=== STATED EXERCISE ===
Arrange the lines below as a numbered list, leaving out any blank lines.

=== DATA LINES ===
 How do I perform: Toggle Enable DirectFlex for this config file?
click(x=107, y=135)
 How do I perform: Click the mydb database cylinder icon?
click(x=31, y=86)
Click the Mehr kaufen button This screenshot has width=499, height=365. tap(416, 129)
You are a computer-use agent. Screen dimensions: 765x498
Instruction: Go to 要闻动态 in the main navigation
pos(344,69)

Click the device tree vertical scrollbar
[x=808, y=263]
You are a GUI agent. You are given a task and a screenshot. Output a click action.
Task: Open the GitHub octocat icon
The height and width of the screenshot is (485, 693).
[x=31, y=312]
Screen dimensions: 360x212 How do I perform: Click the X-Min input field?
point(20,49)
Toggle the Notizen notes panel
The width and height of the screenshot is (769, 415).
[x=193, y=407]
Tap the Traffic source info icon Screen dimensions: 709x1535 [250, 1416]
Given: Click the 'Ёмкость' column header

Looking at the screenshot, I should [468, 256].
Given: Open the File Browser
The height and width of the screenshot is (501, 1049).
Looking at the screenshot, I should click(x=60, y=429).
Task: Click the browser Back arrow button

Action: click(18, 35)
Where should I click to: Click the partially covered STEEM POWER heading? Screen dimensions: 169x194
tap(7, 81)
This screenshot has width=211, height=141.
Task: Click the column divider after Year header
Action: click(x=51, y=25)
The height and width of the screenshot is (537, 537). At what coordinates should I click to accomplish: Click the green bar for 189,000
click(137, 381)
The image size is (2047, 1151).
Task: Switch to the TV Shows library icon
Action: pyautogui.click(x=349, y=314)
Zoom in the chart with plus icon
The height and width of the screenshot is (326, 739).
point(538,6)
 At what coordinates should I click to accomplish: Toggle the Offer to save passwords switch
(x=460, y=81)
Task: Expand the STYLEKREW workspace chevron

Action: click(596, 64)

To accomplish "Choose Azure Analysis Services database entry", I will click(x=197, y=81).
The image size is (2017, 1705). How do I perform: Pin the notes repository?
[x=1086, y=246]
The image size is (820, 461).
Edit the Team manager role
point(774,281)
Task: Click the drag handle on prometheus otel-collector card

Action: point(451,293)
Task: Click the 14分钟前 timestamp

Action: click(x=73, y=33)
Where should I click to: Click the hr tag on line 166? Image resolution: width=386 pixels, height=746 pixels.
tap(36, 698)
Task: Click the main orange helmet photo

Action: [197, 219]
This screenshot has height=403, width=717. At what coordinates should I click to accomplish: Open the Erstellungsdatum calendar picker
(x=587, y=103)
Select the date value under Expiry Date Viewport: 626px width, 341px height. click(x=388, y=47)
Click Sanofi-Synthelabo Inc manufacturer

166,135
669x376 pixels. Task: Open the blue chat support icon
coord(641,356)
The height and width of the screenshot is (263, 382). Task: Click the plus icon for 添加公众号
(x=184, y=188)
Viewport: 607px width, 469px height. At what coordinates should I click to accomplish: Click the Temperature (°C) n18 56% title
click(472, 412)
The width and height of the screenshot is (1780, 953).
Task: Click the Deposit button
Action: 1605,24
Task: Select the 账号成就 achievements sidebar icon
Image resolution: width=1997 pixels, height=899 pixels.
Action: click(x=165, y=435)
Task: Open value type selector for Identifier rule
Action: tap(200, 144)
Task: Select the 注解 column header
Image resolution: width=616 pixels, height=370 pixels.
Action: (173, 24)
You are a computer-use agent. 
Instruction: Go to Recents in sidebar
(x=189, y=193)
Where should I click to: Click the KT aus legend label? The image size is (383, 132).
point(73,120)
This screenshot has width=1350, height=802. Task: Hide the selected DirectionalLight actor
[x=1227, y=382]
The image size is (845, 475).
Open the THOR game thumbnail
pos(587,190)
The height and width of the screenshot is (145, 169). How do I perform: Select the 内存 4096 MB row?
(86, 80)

=== RESULT FOR THIS EXERCISE ===
1.  How do I perform: Toggle Enable DirectFlex for this config file?
2. click(x=107, y=135)
3.  How do I perform: Click the mydb database cylinder icon?
4. click(x=31, y=86)
5. Click the Mehr kaufen button This screenshot has width=499, height=365. tap(416, 129)
6. You are a computer-use agent. Screen dimensions: 765x498
7. Instruction: Go to 要闻动态 in the main navigation
8. pos(344,69)
9. Click the device tree vertical scrollbar
10. [x=808, y=263]
11. You are a GUI agent. You are given a task and a screenshot. Output a click action.
12. Task: Open the GitHub octocat icon
13. The height and width of the screenshot is (485, 693).
14. [x=31, y=312]
15. Screen dimensions: 360x212 How do I perform: Click the X-Min input field?
16. point(20,49)
17. Toggle the Notizen notes panel
18. The width and height of the screenshot is (769, 415).
19. [x=193, y=407]
20. Tap the Traffic source info icon Screen dimensions: 709x1535 [250, 1416]
21. Given: Click the 'Ёмкость' column header
22. Looking at the screenshot, I should [468, 256].
23. Given: Open the File Browser
24. The height and width of the screenshot is (501, 1049).
25. Looking at the screenshot, I should click(x=60, y=429).
26. Task: Click the browser Back arrow button
27. Action: click(18, 35)
28. Where should I click to: Click the partially covered STEEM POWER heading? Screen dimensions: 169x194
29. tap(7, 81)
30. This screenshot has width=211, height=141.
31. Task: Click the column divider after Year header
32. Action: click(x=51, y=25)
33. The height and width of the screenshot is (537, 537). At what coordinates should I click to accomplish: Click the green bar for 189,000
34. click(137, 381)
35. The image size is (2047, 1151).
36. Task: Switch to the TV Shows library icon
37. Action: pyautogui.click(x=349, y=314)
38. Zoom in the chart with plus icon
39. The height and width of the screenshot is (326, 739).
40. point(538,6)
41.  At what coordinates should I click to accomplish: Toggle the Offer to save passwords switch
42. (x=460, y=81)
43. Task: Expand the STYLEKREW workspace chevron
44. Action: click(596, 64)
45. To accomplish "Choose Azure Analysis Services database entry", I will click(x=197, y=81).
46. The image size is (2017, 1705). How do I perform: Pin the notes repository?
47. [x=1086, y=246]
48. The image size is (820, 461).
49. Edit the Team manager role
50. point(774,281)
51. Task: Click the drag handle on prometheus otel-collector card
52. Action: point(451,293)
53. Task: Click the 14分钟前 timestamp
54. Action: click(x=73, y=33)
55. Where should I click to: Click the hr tag on line 166? Image resolution: width=386 pixels, height=746 pixels.
56. tap(36, 698)
57. Task: Click the main orange helmet photo
58. Action: [197, 219]
59. This screenshot has height=403, width=717. At what coordinates should I click to accomplish: Open the Erstellungsdatum calendar picker
60. (x=587, y=103)
61. Select the date value under Expiry Date Viewport: 626px width, 341px height. click(x=388, y=47)
62. Click Sanofi-Synthelabo Inc manufacturer
63. 166,135
64. 669x376 pixels. Task: Open the blue chat support icon
65. coord(641,356)
66. The height and width of the screenshot is (263, 382). Task: Click the plus icon for 添加公众号
67. (x=184, y=188)
68. Viewport: 607px width, 469px height. At what coordinates should I click to accomplish: Click the Temperature (°C) n18 56% title
69. click(472, 412)
70. The width and height of the screenshot is (1780, 953).
71. Task: Click the Deposit button
72. Action: 1605,24
73. Task: Select the 账号成就 achievements sidebar icon
74. Image resolution: width=1997 pixels, height=899 pixels.
75. Action: click(x=165, y=435)
76. Task: Open value type selector for Identifier rule
77. Action: tap(200, 144)
78. Task: Select the 注解 column header
79. Image resolution: width=616 pixels, height=370 pixels.
80. Action: (173, 24)
81. You are a computer-use agent. 
82. Instruction: Go to Recents in sidebar
83. (x=189, y=193)
84. Where should I click to: Click the KT aus legend label? The image size is (383, 132).
85. point(73,120)
86. This screenshot has width=1350, height=802. Task: Hide the selected DirectionalLight actor
87. [x=1227, y=382]
88. The image size is (845, 475).
89. Open the THOR game thumbnail
90. pos(587,190)
91. The height and width of the screenshot is (145, 169). How do I perform: Select the 内存 4096 MB row?
92. (86, 80)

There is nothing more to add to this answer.